Teachers of primary students often have classroom reward systems, where students receive points for arriving to class on time, clearing up their workspace, and showing kindness towards others. Primary students are also introduced to more difficult skills, such as how to act in an emergency, through drills and games to practice emergency procedures.

For secondary students, schools often focus on preparing students to manage their study time, keep detailed study notes, and present themselves in a professional manner. Although these are study skills, they are also crucial to finding and keeping a job. Students are more likely to take these lessons seriously if they know that the skills they are learning are transferable to the real world.


What can parents do?

Although schools can incorporate life skills as a topic in class, teachers see students for such a short period of time that the vast majority of skills are learnt and practised in the home rather than in the classroom.

As well as the obvious practical skills such as cleaning or cooking, why not include your child when you complete financial tasks, such as paying bills? Children can be involved in making a shopping list, planning a menu for a family meal, or any other practical task which you can safely oversee.

More important than practical skills, as a parent your biggest input is as an example of life skills for your child.
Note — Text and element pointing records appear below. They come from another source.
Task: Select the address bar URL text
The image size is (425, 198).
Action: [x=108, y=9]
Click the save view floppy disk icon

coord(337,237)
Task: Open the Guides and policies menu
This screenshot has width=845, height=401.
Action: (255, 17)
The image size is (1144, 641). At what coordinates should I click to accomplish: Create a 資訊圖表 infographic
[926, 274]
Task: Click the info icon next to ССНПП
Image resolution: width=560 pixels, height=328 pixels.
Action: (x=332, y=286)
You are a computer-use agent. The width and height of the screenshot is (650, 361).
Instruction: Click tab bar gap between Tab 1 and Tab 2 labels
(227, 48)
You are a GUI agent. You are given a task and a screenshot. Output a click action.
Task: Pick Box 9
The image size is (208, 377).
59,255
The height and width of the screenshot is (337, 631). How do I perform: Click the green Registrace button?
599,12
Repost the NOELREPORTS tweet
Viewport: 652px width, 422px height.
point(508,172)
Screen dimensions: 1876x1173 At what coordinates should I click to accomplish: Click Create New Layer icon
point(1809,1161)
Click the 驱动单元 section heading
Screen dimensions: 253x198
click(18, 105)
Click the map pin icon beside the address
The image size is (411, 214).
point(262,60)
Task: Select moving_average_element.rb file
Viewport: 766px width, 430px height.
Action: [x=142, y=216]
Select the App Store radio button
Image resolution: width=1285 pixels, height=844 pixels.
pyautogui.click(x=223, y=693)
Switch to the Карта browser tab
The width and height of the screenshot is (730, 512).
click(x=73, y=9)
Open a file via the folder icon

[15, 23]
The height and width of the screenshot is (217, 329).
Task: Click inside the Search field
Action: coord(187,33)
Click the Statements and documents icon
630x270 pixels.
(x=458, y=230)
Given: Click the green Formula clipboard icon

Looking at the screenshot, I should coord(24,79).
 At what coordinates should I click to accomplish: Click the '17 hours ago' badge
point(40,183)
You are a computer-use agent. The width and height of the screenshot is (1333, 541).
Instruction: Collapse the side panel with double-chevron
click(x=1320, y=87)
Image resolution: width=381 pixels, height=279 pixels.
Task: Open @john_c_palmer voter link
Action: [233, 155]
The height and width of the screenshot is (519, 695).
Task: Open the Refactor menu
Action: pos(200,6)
This does not mean that you need to display perfect organisational skills at all times – you are human! But it does mean that when things go wrong, we can explain why and use perseverance to get back on the right track, modelling the behaviour we hope to see from our children in the future.   


At the British Council  

In our Primary Plus classes, students complete tasks every five weeks which require organisation and team work. The topics of our Primary Plus materials are also geared towards real-world skills, such as what to do in an emergency, how to follow basic instructions, or developing empathy. These skills are motivating for the students, meaning that they are more engaged in the lesson and ultimately learn more English.

Our Secondary students are exposed to much more complex themes in our themed lessons every term, such as online safety or bullying. These issues require teamwork, communication, and empathy to understand, and lead on to practical tasks which students can do inside and outside of the classroom as homework.

All of our students are required to use the life skill of perseverance to achieve goals which are challenging and motivating. Learning a language to a high level is long and difficult task, and our teachers help students to break this up into manageable chunks through the use of objectives for every lesson, termly progress reports, and regular reflection on their progress.